Conditions in government bond markets remained sensitive to perceptions of growth, inflation and the attendant policy response. In Japan, tensions remained in fixed income markets, as investors reassessed the yield curve control (YCC) policy. Broad-based and recurrent open market operations by the central bank smoothed market functioning and contained upward pressure on bond yields.
Risky assets registered gains and the US dollar depreciated through most of the review period, before news tempered markets' optimism about the policy outlook. Stock markets experienced bouts of selling pressure but registered positive returns, despite a still subdued earnings outlook. The concurrent fall in forward-looking gauges of market volatility suggested that valuations were boosted by benign risk perceptions. In a similar vein, credit spreads narrowed further, on the heels of declines in perceived default risks, and corporate bond issuance showed signs of recovery in January. US data releases in February steered investors towards anticipating stronger policy headwinds. This led to a slight dollar appreciation and some reversal of risky asset gains, halting their divergence from subdued bank lending in major advanced economies (AEs).
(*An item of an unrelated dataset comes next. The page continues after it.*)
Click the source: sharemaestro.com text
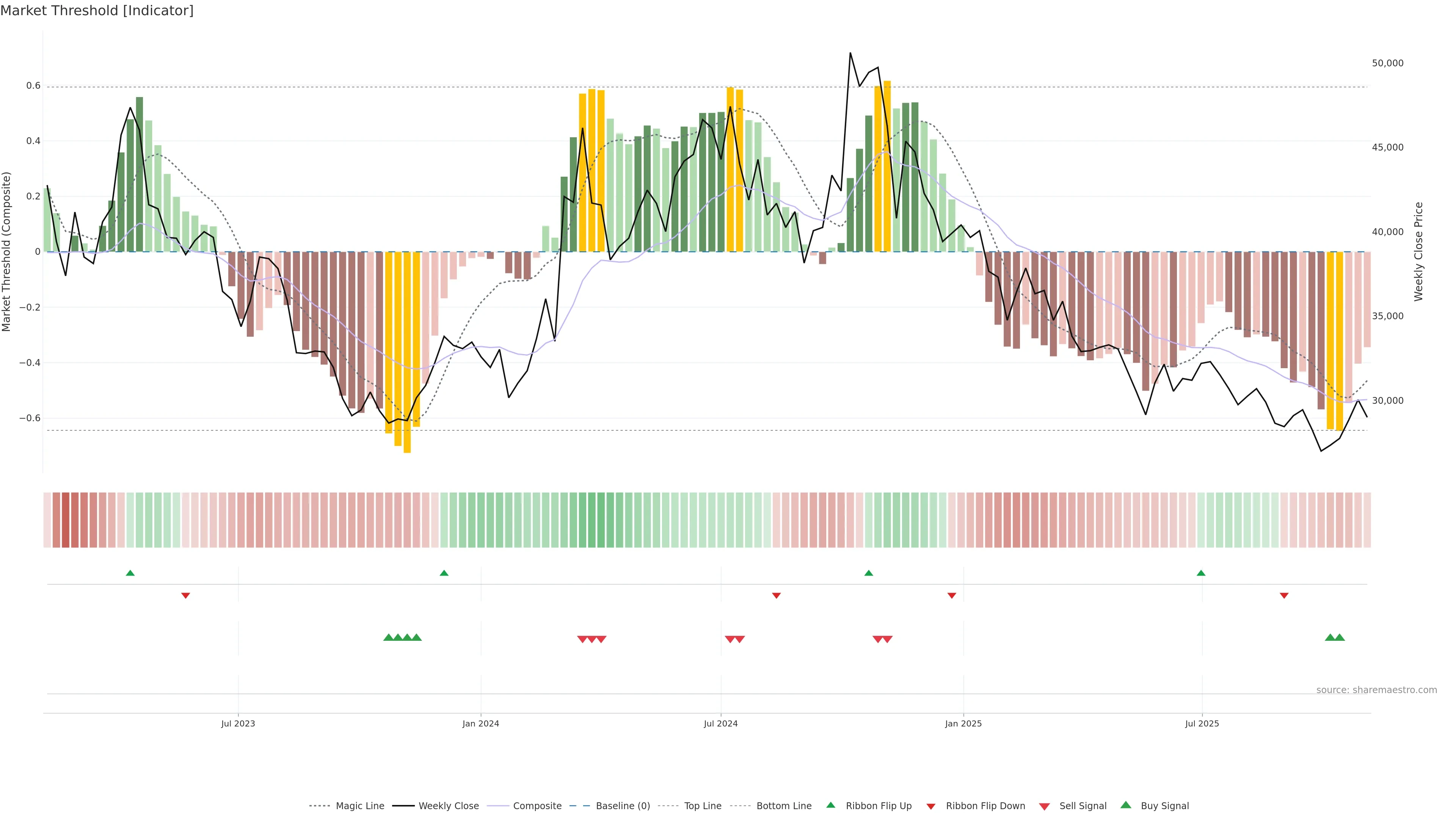This screenshot has height=819, width=1456. pos(1376,690)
Financial conditions eased moderately in EMEs, largely mirroring those in AEs. Bond yields fell, amid an upbeat backdrop of resilient growth and falling inflation. Equity markets saw wider fluctuations, swayed by the gyrations of the US dollar. The abrupt end to the zero-Covid policy in China reinvigorated its equity market and contributed to the strong performance of risky assets in economies with close links to China. Yet it failed to turn around the lethargic portfolio flows to the country, while such flows did stabilise or even rebounded for most other EMEs.